On Wed, 2006-12-27 at 19:04 -0800, Linus Torvalds wrote:
>
> On Wed, 27 Dec 2006, David Miller wrote:
> > >
> > > I still don't see _why_, though. But maybe smarter people than me can see
> > > it..
> >
> > FWIW this program definitely triggers the bug for me.
>
> Ok, now that I have something simple to do repeatable stuff with, I can
> say what the pattern is.. It's not all that surprising, but it's still
> worth just stating for the record.
>
> What happens is that when I do the "packetized writes" in random order,
> the _last_ write to a page occasionally just goes missing. It's not always
> at the end of a page, as shown by for example:
>
> - A whole chunk got dropped:
>
> Chunk 2094 corrupted (0-1459) (1624-3083)
> Expected 46, got 0
> Written as (30912)55414(10000)
>
> That "Written as (x)y(z)" line means that the corrupted chunk was
> written as chunk #y, and the preceding and following chunks (that were
> _not_ corrupt) on the page was written as #x and #z respectively.
>
> In other words, the missing chunk (which is still zero) was written
> much later than the ones that were ok, and never hit the disk. It's a
> contiguous chunk in the middle of the page (chunks are 1460 bytes in
> size)
>
> The first line means that all bytes of the chunk (0-1459) were
> corrupted, and the values in parenthesis are the offsets within a page.

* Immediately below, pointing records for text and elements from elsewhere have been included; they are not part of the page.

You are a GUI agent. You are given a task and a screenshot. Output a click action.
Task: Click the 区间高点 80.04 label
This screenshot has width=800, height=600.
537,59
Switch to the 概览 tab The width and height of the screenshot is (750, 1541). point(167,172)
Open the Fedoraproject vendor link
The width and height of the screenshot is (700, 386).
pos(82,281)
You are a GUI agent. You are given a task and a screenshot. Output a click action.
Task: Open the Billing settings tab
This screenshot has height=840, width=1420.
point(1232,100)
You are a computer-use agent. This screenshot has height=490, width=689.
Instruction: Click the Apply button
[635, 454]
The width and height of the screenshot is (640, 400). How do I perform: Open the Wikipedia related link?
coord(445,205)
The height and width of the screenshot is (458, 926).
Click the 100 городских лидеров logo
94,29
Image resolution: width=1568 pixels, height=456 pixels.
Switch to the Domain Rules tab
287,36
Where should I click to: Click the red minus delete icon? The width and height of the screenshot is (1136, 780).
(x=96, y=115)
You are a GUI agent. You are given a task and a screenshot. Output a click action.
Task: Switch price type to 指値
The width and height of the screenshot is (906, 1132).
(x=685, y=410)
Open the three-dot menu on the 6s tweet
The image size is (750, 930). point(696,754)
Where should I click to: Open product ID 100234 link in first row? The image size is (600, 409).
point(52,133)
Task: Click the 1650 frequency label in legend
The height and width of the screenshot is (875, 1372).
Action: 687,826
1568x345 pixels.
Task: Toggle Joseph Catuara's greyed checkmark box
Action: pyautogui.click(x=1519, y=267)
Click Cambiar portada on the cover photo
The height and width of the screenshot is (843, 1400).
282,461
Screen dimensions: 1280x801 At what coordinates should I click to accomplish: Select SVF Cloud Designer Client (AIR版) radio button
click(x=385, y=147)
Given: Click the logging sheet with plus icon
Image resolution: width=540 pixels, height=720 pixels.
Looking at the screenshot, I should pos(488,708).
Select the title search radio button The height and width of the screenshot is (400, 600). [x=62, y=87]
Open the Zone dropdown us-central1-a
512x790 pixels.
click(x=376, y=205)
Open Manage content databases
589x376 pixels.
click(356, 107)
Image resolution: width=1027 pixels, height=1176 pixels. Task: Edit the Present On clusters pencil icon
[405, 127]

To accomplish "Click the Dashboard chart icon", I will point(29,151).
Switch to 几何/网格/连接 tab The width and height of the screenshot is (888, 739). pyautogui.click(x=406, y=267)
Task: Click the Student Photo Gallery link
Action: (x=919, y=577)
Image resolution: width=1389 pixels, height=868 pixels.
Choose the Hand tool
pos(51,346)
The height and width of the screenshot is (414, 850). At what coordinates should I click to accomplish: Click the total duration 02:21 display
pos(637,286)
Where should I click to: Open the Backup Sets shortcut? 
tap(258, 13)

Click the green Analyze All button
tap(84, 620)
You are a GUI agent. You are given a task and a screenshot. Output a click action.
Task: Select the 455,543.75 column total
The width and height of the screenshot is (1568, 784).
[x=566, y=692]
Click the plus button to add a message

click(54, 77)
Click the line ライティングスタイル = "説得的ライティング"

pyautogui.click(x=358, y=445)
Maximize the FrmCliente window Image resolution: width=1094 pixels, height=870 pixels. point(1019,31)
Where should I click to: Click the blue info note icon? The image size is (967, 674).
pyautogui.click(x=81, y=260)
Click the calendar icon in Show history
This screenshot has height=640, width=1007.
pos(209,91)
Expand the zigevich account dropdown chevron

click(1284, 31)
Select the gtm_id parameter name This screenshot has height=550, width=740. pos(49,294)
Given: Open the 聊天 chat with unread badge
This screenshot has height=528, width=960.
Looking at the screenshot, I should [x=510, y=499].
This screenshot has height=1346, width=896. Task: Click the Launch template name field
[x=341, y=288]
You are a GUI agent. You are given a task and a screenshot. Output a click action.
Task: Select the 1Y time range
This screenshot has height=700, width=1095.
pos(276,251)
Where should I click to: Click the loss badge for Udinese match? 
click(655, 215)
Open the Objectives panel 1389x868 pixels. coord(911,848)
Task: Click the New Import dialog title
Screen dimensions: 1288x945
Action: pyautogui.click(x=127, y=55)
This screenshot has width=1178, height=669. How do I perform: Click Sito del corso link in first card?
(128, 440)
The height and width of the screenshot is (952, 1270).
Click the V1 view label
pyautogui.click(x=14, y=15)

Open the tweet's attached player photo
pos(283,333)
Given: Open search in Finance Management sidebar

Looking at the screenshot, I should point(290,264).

> In other words, this was a chunk in the _middle_ of a page.
>
> - The missing data can also be at the beginning or ends of pages:
>
> Beginning of the chunk missing, it was at the end of a page (page
> offsets 3288-4095) and the _next_ page got written out fine:
>
> Chunk 2126 corrupted (0-807) (3288-4095)
> Expected 78, got 0
> Written as (32713)55573(14301)
>
> End of a chunk missing, it was the beginning of a page (and the
> _previous_ page that contained the beginning of the chunk was written
> out fine)
>
> Chunk 2179 corrupted (1252-1459) (0-207)
> Expected 131, got 0
> Written as (45189)55489(15515)
>
> Now, the reason I say this isn't surprising is that this is entirely
> consistent with the dirty bit being dropped on the floor somewhere, and
> likely through some interaction with the previous changes being in the
> process of being written out.
>
> Something (incorrectly) ends up deciding that it doesn't need to write the
> page, since it's already written, or alternatively clears the dirty bit
> too late (clears it because an _earlier_ write finished, never mind that
> the new dirty data didn't make it).
There might be a narrow race between set_page_dirty and clear_page_dirty.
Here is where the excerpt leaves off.